BDBOS:         Bundesanstalt für den Digitalfunk der BOS

BOS:               Behörden und Organisationen mit Sicherheitsaufgaben (unter anderem Polizei, Feuerwehr und Rettungsdienst).

BSI:                 Bundesamt für Sicherheit in der Informationstechnik.

Codeplug:    Konfigurationsdatei für die Funktionseinstellungen der Endgeräte.

dBm:              Dezibel Milliwatt (Leistungspegel).

DMO:            Digitalfunk im Direktbetrieb-Modus, analog zum 2-Meter-Band (englisch: Direct Mode Operation).

DXT:               Digitale Vermittlungsstelle, die Basisstationen verbindet.

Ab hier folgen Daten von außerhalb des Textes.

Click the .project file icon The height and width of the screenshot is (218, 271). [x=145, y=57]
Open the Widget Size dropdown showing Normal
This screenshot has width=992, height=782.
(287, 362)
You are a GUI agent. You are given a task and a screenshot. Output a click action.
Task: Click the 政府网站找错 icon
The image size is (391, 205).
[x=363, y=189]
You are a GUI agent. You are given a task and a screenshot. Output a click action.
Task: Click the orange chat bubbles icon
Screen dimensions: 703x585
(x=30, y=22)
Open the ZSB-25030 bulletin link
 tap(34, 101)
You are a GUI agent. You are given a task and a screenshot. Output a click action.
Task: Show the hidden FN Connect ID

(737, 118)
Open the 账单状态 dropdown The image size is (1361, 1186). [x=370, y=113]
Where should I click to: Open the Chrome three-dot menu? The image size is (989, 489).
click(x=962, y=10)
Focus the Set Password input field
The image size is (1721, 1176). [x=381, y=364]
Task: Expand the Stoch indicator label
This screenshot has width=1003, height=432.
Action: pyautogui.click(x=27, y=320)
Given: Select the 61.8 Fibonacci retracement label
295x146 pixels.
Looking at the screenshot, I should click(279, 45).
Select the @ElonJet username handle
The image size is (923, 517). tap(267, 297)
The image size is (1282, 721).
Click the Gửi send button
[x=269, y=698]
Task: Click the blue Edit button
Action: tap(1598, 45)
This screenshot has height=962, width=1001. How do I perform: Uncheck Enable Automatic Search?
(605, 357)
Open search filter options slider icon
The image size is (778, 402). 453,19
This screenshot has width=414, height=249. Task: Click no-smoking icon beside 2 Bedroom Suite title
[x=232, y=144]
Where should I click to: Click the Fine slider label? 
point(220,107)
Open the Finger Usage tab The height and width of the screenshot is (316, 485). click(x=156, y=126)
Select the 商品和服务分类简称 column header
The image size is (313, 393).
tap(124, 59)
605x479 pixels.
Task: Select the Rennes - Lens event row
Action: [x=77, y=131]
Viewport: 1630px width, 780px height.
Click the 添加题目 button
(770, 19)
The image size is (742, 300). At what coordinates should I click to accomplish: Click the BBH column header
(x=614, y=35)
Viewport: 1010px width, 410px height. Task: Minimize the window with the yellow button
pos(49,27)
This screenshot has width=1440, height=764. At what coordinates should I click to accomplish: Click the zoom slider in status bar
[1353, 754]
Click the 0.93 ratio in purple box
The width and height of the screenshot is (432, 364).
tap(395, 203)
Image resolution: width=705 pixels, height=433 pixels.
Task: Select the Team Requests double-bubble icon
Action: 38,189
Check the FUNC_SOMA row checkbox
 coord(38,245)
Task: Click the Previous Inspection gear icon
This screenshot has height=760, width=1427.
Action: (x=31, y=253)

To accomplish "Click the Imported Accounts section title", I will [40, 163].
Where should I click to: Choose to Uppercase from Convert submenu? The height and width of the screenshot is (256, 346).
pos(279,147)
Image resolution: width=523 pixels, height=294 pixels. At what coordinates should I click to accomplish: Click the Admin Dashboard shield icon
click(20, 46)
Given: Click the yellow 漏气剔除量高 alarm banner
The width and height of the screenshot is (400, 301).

DXTT:             Digitale Transit-Vermittlungsstelle verbindet DXT

FRT:                Stationäres Funkgerät für den Bündelfunk (englisch: Fixed Radio Terminal).

GAN:              Die Grund-Anforderungen Netz sind festgelegte Standards für die Anforderungen der Funkversorgung.

Gateway:      Funkgerät, das den DMO-Funk auf TMO überträgt und damit an die Leitstelle anbindet.

HRT:               (Mobiles) Handsprechfunkgerät (englisch: Handheld Radio Terminal).

IP:                   Netzwerkprotokoll für die Datenpaketversendung (englisch: Internet Protocol).

IuK:                Information und Kommunikation.

LTE oder LTE-Advanced:  Mobilfunkstandard 3.9G oder 4G (englisch: Long Term Evolution).

mAh:              Milliamperestunde (elektrische Ladung).

mBS:              Mobile Basisstation.

MRT:              (Mobiles) Fahrzeugfunkgerät (englisch: Mobile Radio Terminal).

NMC:             Zentrales Netzverwaltungssystem, beziehungsweise Kontrollcenter.

Objektfunkanlage:             System, das die Innenräume eines Gebäudes an ein Funknetz anbindet.

PTT:                Sprechtaste am Funkgerät (englisch: Push-to-talk).

QVGA:           Standard für Grafikmodi von Bildschirmen (englisch: Quarter Video Graphics Array).

Repeater:     Funkgerät, das die Funksignale wiederholt aussendet und damit die Reichweite erhöht.

SDS:               Ermöglicht Kurznachricht analog zu einer SMS oder Statusmeldung (englisch: Short Data Service).

TBZ-Gruppe:                       Rufgruppe zur Taktisch-Betrieblichen-Zusammenarbeit bei überörtlichen oder organisationsübergreifenden Einsätzen.

TETRA:           Offener Standard für den digitalen Bündelfunk (englisch: Terrestrial Trunked Radio).

TFT:                Flüssigkristall-Flachbildschirm (englisch: Thin Film Transistor)

TMO:             Digitalfunk im TETRA-Netzmodus, analog zum 4-Meter-Band (englisch: Trunked Mode Operation).

Transreflektives Display:                        Ermöglicht bessere Ablesbarkeit bei Sonneneinstrahlung.

WAP:             Internet-Dienst für Mobiltelefone, speziell für kleinere Displays (englisch: Wireless Application Protocol).